The Islamic Republic of Dewsbury by Danny Lockwood

The Islamic Republic of Dewsbury by Danny Lockwood

Author:Danny Lockwood
Language: eng
Format: mobi, epub
Publisher: The Press News Ltd
Published: 2011-12-14T16:00:00+00:00


THORNHILL and Thornhill Lees lie in the electoral ward of Dewsbury South which includes Savile Town and now has three Muslim councillors, one Labour, one Tory and one who was Tory, switched to Independent and who has since reverted to the Tories. Dewsbury West, which includes the heavily Muslim populated districts of Scout Hill and Ravensthorpe, also had three Muslim councillors, two Liberal Democrat and one Labour, until the local elections of May 2011, when Darren O’Donovan, a white member of the Irish Catholic community and son of former Mayor Tom O’Donovan, ousted a Lib Dem Asian councillor.

Although still a minority population in the town the Muslim community has had a disproportionate impact on the political landscape over recent years. That influence will only continue to increase as the years pass, not just through population numbers but assisted by the ability to mass-mobilise the community’s vote.

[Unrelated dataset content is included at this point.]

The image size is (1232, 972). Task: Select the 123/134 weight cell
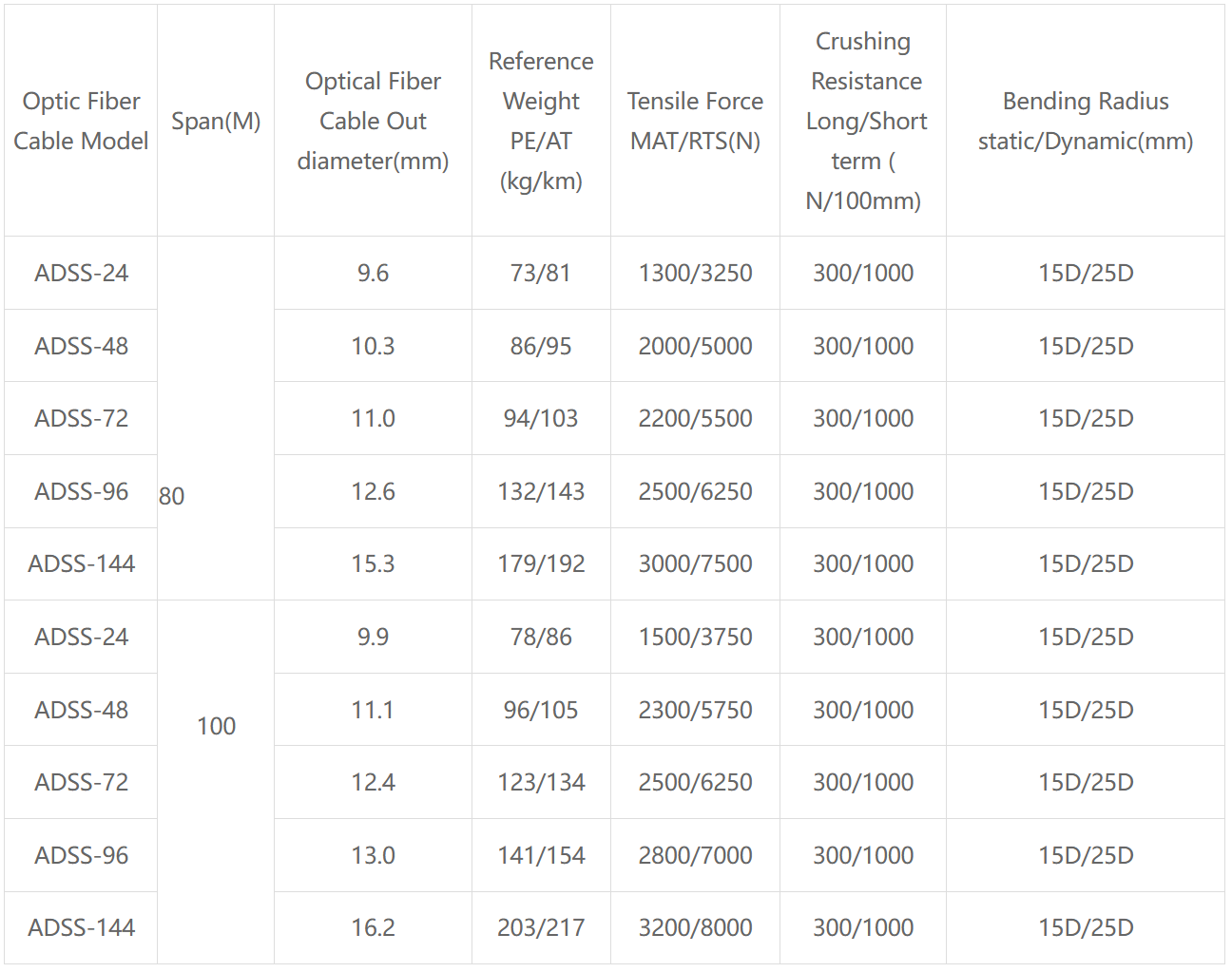pos(541,782)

Their turn out is regularly (and admirably from a sense of exercising your franchise) higher than in other wards. This is a factor the politically-active within the Muslim areas are acutely aware of and adept at manipulating.

Of those six Muslim councillors at the time of the last general election only two represented Labour, and yet in an express example of how this manipulation works, the ethnic vote came out overwhelmingly for Labour’s Shahid Malik.

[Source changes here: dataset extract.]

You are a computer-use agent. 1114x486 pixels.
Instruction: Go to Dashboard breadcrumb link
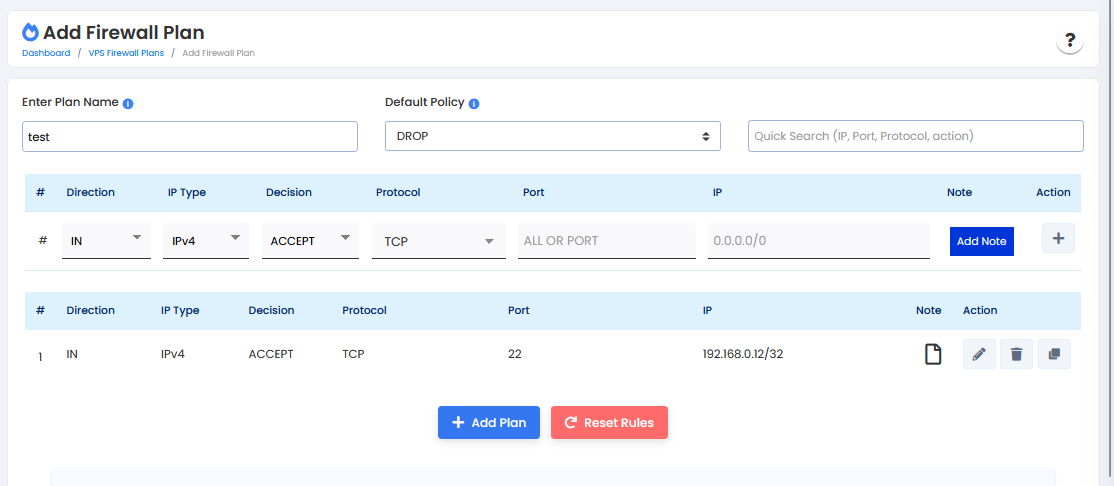[46, 53]
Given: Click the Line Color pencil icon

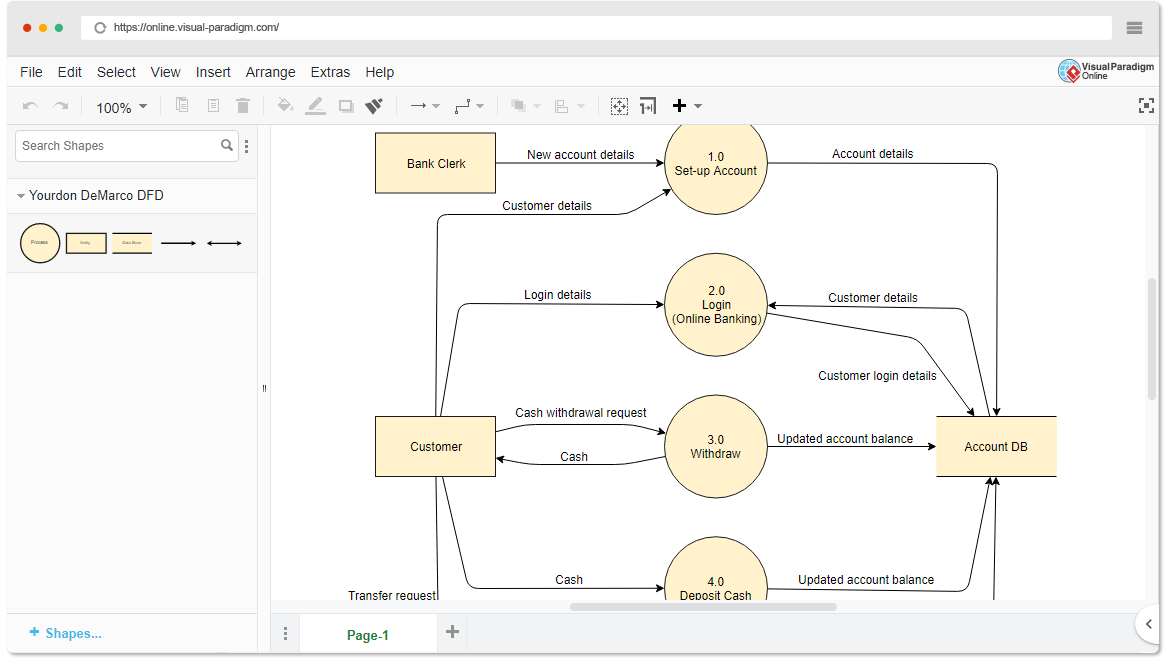Looking at the screenshot, I should pos(315,106).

Democratic? Yes, even if not in a party-political way that we would prefer or expect our Parliamentary system to be characterised. Local affiliation to Lib Dem or Tory – or in the case of a major local political character, Tory-turned-Independent-turned-Tory councillor Khizar Iqbal – counted for nothing when Malik was trying to win the seat after replacing Ann Taylor as candidate in 2005.

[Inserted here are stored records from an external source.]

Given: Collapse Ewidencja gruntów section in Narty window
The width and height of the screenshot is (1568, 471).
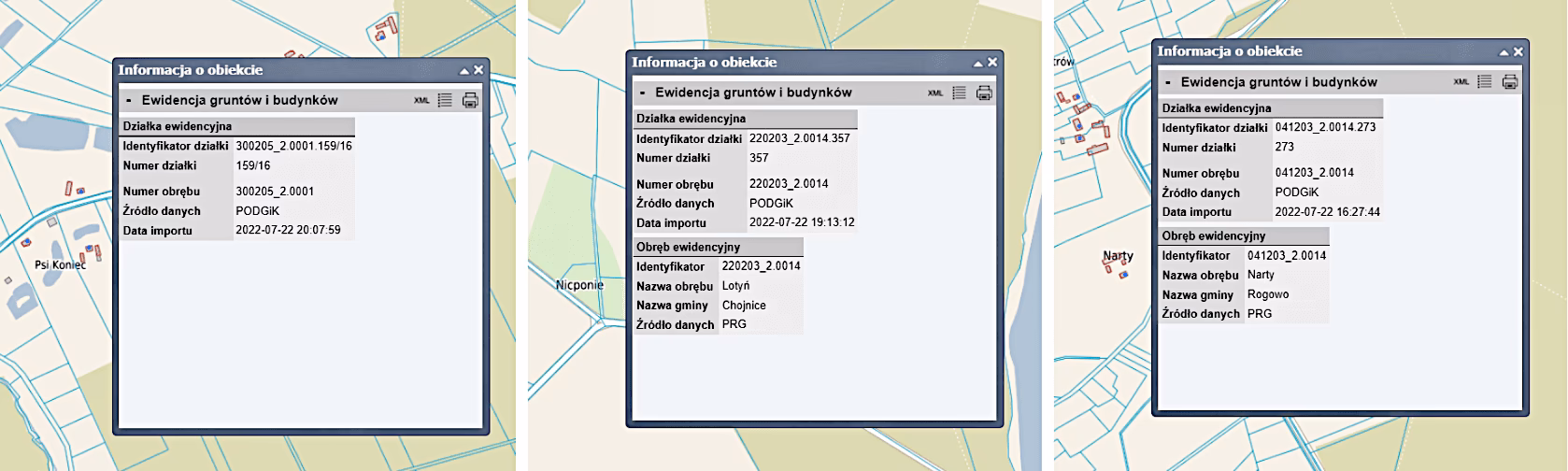Looking at the screenshot, I should [1168, 82].
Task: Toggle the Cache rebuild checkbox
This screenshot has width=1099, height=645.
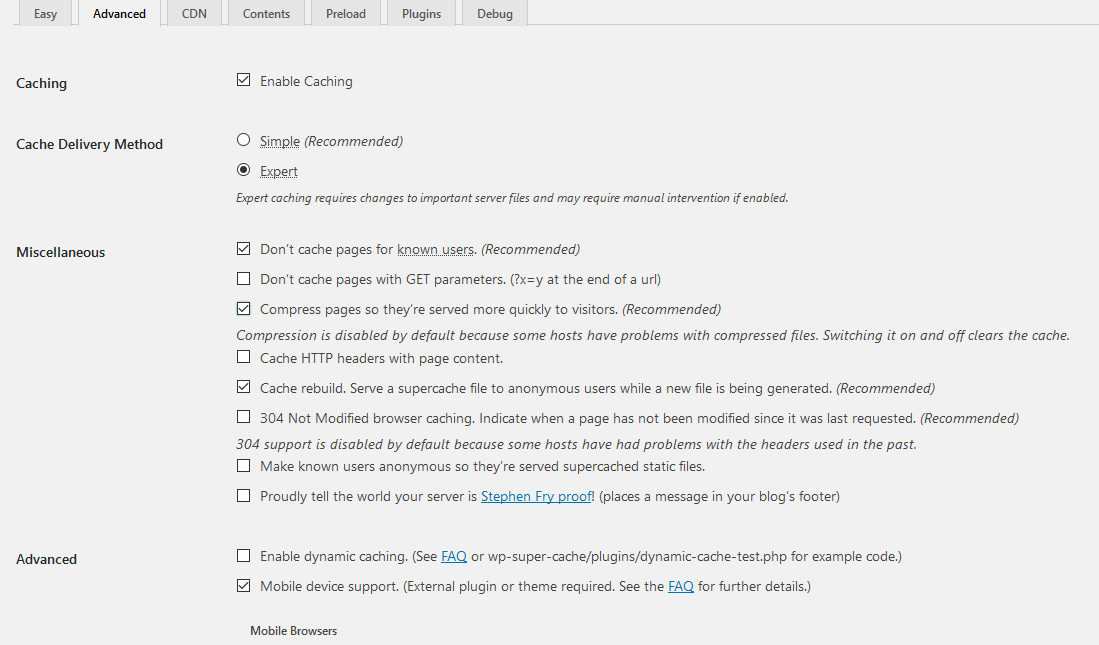Action: pyautogui.click(x=244, y=386)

It was the same again in the General Election of 2010 when he faced the white Conservative candidate Simon Reevell, local Lib Dem businessman Andrew Hutchinson, and newly Independent candidate Khizar Iqbal. The ethnic vote fell in four-square behind Malik on both occasions because the politics of race, religion and vested interest trump those of notional secular allegiance every time.

As Malik himself described it, ‘Paki Politics’ – but only in its mildest sense. There is nothing wrong with mobilising a section of the electorate that I’m aware of, at least when the tactics are within election law – although that isn’t always the case.

Khizar Iqbal is one of the longest standing councillors to emerge from the midst of the Muslim community and he was, until the run up to the 2010 elections, a staunch Conservative. Well I say staunch. That he held a completed Labour Party application at the time he opted to become a Tory is not shocking, at least not in local terms of political reference.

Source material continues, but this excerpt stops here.